WASHINGTON — While it's clear that former CUNA leader Herb Wegner would almost certainly appreciate the awards named for him, one of his former employees is not entirely sure he would approve of them.
“I think Herb would have a little bit of an attitude of asking what all this was about since, from his point of view, he was always only just doing his job although very, very well,” said Robert Schumacher, CEO of the $48 million Snohomish County PUD Credit Union and a frequent master of ceremonies at the annual Herb Wegner awards presentation.
Schumacher explained that Wegner had been his first boss at CUNA in 1977 and that he has provided a tremendous example to the awards now bearing his name and have come to recognize high credit union standards of both idealism and practicality.
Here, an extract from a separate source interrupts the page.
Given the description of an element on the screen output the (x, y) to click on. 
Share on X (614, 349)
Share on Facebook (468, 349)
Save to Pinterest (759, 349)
Wegner served as the managing director, later president, of CUNA from 1971 to 1978. Under his leadership, CUNA and credit unions moved forward into many innovations and products that later credit union staff and members have come to take for granted. For example, credit unions took on the challenge of share draft accounts under Wegner's leadership, along with credit cards, ATM networks, a corporate credit union network, mortgage lending, individual retirement accounts, and the CUNA service group, among others.
Schumacher explained that Wegner had been a formidable leader, gifted at both having a vision for what credit unions could be and the leadership qualities to organize and pull people together to achieve that.
No one can remember exactly how the Wegner awards came to be named or how they were founded, but Schumacher and others long tied to the awards said they believed they have always been a function of the National Credit Union Foundation and have always had the mission of helping bring to light the unsung heroes of credit unions mission around the country and around the world.
Schumacher said he has served as master of ceremonies for seven or eight of a total of 20 annual awards programs, and will assume this role once again 2008. He counts himself as either lucky or blessed that the Wegner has never had any catastrophes during the times he has served as master of ceremonies. For example, so far at least, no awardees have been prevented from attending the dinner by Washington's weather, which tends to be dicey during the time of year when CUNA hosts the Governmental Affairs Conference, and problems have been restricted to the inconvenient and not the disastrous.
“Most of the sorts of technical difficulties we have seen have been on the audio-visual side,” Schumacher said.
As master of ceremonies, Schumacher described his role as helping to guide the program along its two-and-a-half hour script. He noted he also has to keep his own reactions to the awards in-check since, as master of ceremonies, he is supposed to remain cool and aloof.
This proved extremely difficult during several different programs he has led. Last year's award to Carol Schillios, for example, proved difficult for Schumacher because he had known, worked with, and supported Schillios for years.
Schillios is a long-time credit union organizer, consultant, and advocate who has used her experience working with cooperatives to found a development foundation which she has used in turn to found the Fabric of Life Foundation, a economic and social development effort in West Africa, which has helped change the lives of women of Mali, Senegal, Zimbabwe, and Vietnam.
“I know I wasn't supposed to, but watching the video about the presentation really choked me up,” Schumacher, who sits on the board of Schillios' foundation, said.
The Wegners don't carry any financial prize and Schumacher acknowledged that they could be misunderstood as little more than a sort of in-house feel-good party for the credit union industry. According to Schumacher and Kris Ackley, director of donor relations for the National Credit Union Foundation and one of the coordinators of the awards, what saves them from this is a solid commitment to finding and telling the stories of seemingly run-of-the-mill credit unions and credit union professionals who, without fanfare or fuss, do and accomplish extraordinary things.
“One of the things which comes through even from the application process is how much we rely on credit unions and credit union professionals to help us find candidates and make these award decisions,” Ackley explained. “We count on people who know about us and what we do and what the awards represent to nominate the people they know about. Those people are often so completely absorbed in what they are trying to do and are so completely authentic in their efforts that they don't really recognize that anyone might find it remarkable that here is one person doing these things.”
Schumacher told a funny story about a similar phenomenon with Schillios who even up to the eve of last year's awards had still not understood the impact the awards will have on their efforts. Finally, over the phone, Schumacher asked Schillios if she had run her name recently through the popular Internet search engine Google. Schillios, who was at a computer at the time, did so immediately and Schumacher chuckled as he recalled the shock he heard in her voice over the phone line as links to page after page about her and her work appeared on the screen.
“Oh, my God,” Schillios said. “Oh my God.”
One of the axioms about credit unions is their inability sometimes to tell their own stories and to relate to the broader world what exactly it is that they are doing and what they are about. The Herb Wegner Awards, Ackley said, are one more way for credit unions to be able to do that and, as such, will likely continue to be an important part of the credit union industry for the next 20 years.